Run it in CI. Block merges on regressions.

Replay. Any trace can be replayed after a bug fix to confirm the same case now passes.

Architecture at a glance

┌────────────────────────────────────────────────────────────┐
│                                                            │
│   User request                                             │
│        │                                                   │
│        ▼                                                   │
│   ┌─────────────┐                                          │
│   │ Orchestrator│ ─┐                                       │
│   └─────────────┘  │  plans                                │
│        │           │                                       │
│        ├─▶ ReActAgent(finance)  ──uses──▶ Tools + Memory   │
│        ├─▶ ReActAgent(web)      ──uses──▶ Tools + Memory   │
│        └─▶ ReActAgent(writer)   ──uses──▶ Tools + Memory   │
│                                                            │
│   ┌─────────────┐                                          │
│   │ H-i-L gate  │ ◀── approval required for risky tools    │
│   └─────────────┘                                          │
│                                                            │
│   ┌─────────────┐                                          │
│   │   Tracer    │ ── all events ──▶ Studio UI / OTel       │
│   └─────────────┘                                          │
│                                                            │
│   Deploys to: local | serverless | K8s (same code)         │
│                                                            │
└────────────────────────────────────────────────────────────┘

When to pick AgentScope vs. alternatives

Use case	Best choice
Code-first multi-agent, Python-native, deploy to K8s	AgentScope
Visual drag-and-drop builder, OpenAI-only	AgentKit
Browser/web agent with human steering UX	Magentic-UI
Single-agent code assistant	Claude Agent SDK
LangChain ecosystem integration required	LangGraph

One thing to watch out for

Multi-agent looks cool on demo.
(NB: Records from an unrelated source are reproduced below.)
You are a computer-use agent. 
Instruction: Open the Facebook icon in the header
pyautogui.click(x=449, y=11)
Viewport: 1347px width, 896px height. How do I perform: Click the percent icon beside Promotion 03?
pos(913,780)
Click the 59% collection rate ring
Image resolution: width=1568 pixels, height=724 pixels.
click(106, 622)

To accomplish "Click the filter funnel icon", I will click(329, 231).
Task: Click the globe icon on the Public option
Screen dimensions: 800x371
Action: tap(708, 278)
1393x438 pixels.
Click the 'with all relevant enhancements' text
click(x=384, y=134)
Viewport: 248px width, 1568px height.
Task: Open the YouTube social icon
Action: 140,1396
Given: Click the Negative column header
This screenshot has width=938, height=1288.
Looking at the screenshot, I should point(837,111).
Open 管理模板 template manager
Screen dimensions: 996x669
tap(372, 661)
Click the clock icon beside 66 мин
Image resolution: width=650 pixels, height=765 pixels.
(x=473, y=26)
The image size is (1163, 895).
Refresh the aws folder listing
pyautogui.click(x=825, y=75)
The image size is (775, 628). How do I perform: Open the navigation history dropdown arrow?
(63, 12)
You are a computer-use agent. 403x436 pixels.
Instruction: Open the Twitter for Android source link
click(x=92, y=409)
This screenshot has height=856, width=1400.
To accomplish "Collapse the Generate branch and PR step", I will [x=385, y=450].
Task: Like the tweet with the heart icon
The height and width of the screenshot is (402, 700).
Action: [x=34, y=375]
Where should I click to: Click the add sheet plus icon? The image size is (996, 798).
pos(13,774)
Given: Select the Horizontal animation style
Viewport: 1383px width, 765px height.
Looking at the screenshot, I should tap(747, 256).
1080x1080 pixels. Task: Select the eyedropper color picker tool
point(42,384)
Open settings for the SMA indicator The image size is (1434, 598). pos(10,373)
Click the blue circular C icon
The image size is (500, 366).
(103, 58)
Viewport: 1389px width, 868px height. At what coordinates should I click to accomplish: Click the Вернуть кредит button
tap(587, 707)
In production, it's only worth the overhead when the task actually has parallelizable subtasks, a verification step, or specialization that pays off. A well-designed single ReAct agent beats a poorly-designed five-agent swarm. Start single, add agents only when you measure a clear win. (This isn't an AgentScope-specific warning. It's the #1 lesson from every team that's shipped multi-agent systems.)

What changes once you have this

Before:

Demo works. Prod crashes. You rebuild twice.
Multi-agent means "copy the same class three times and hope."
Human approval is a hacked-in input("y/n").
No traces when it fails. No evals when it regresses.

After:

Same code path in laptop, Lambda, and K8s.
Multi-agent is one import.
H-i-L is a decorator.
Studio UI shows the full trace with one env var.
Evals block bad deploys in CI.

You stop building around your agent framework and start building with it.